Using MarkLogic Content Pump (mlcp)

How Assignment Policy Affects Optimization

This section describes how your choice of document assignment policy can introduce additional limitations and risks. Assignment policy is a database configuration setting that affects how MarkLogic Server selects what forest to insert a document into or move a document into during rebalancing. For details, see Rebalancer Document Assignment Policies in Administrating MarkLogic Server.

Note

Assignment policy was introduced with MarkLogic 7 and mlcp v1.2. If you use an earlier version of mlcp with MarkLogic 7 or later, the database you import data into with -fastload or -output_directory must be using the legacy assignment policy.

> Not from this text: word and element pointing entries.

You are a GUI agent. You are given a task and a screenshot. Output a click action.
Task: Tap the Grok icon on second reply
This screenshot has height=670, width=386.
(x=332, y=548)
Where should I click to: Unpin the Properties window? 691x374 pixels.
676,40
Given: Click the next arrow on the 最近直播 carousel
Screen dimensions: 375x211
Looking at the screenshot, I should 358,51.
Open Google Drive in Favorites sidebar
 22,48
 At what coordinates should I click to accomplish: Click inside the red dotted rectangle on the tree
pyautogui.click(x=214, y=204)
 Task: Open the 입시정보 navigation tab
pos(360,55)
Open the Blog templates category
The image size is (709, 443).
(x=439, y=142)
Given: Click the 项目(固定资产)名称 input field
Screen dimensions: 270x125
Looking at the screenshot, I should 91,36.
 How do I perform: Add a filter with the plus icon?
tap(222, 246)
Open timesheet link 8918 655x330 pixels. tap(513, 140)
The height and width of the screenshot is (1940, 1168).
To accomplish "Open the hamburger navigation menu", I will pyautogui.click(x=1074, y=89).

The following table summarizes the limitations imposed by each assignment policy. If you do not explicitly set assignment policy, the default is Legacy or Bucket.

Assignment Policy

Notes

Legacy (default)

Bucket

You can safely use -fastload if:

  • there are no pre-existing documents in the database with the same URIs; or

  • you use -output_directory; or

  • the URIs may be in use, but the forest topology has not changed since the documents were created, and the documents were not initially inserted using user-specified forest placement.

Statistical

You can only use -fastload to create new documents; updates are not supported. You should use -output_directory to ensure there are no updates.

All documents in a batch are inserted into the same forest. The rebalancer may subsequently move the documents if the batch size is large enough to cause the forest to become unbalanced.

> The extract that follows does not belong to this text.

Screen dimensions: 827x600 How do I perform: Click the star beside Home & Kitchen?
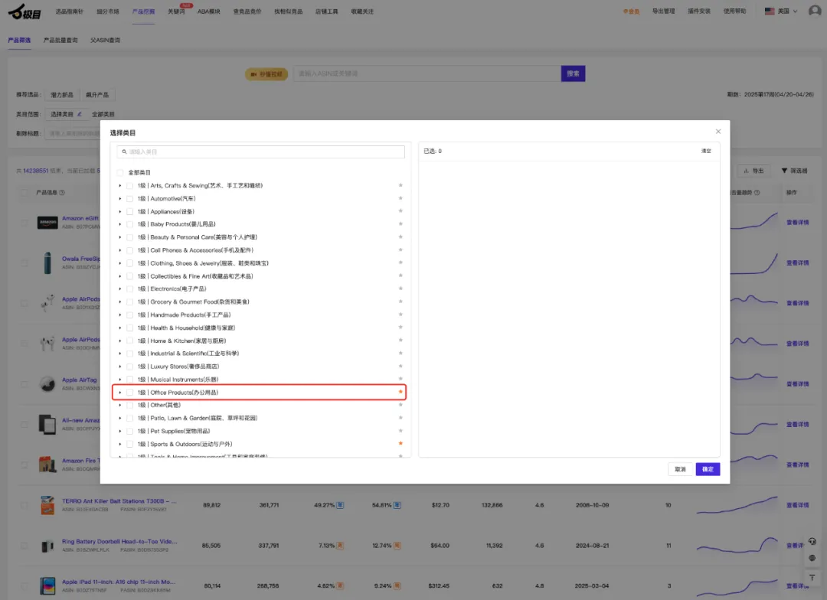tap(400, 341)
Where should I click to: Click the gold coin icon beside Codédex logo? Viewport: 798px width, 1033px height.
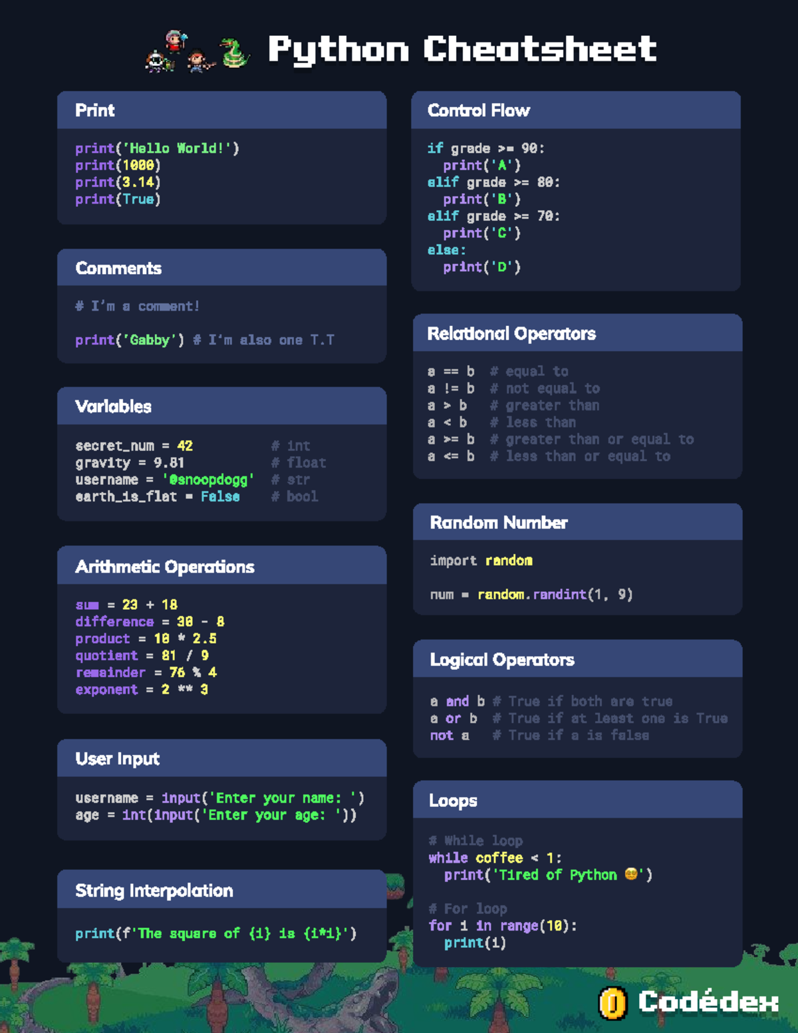[x=612, y=1003]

If you set -fastload to true and mlcp determines database rebalancing is occurring or needs to be done at the start of a job, an error occurs.

Range

You can only use -fastload to create new documents; updates are not supported. You should use -output_directory to ensure there are no updates.

You should use -output_partition to tell mlcp which partition to insert documents into. The partition you specify is used even if it is not the correct partition according to your configured partition policy.

You can only use -fastload optimizations with range policy if you are licensed for Tiered Storage.

If you set -fastload to true and mlcp determines database rebalancing is occurring or needs to be done at the start of a job, an error occurs.

Query

You can only use -fastload to create new documents; updates are not supported. You should use -output_directory to ensure there are no updates.

You should use -output_partition to tell mlcp which partition to insert documents into. The partition you specify is used even if it is not the correct partition according to your configured partition policy.

You can only use -fastload optimizations with range policy if you are licensed for Tiered Storage.

If you set -fastload to true and mlcp determines database rebalancing is occurring or needs to be done at the start of a job, an error occurs.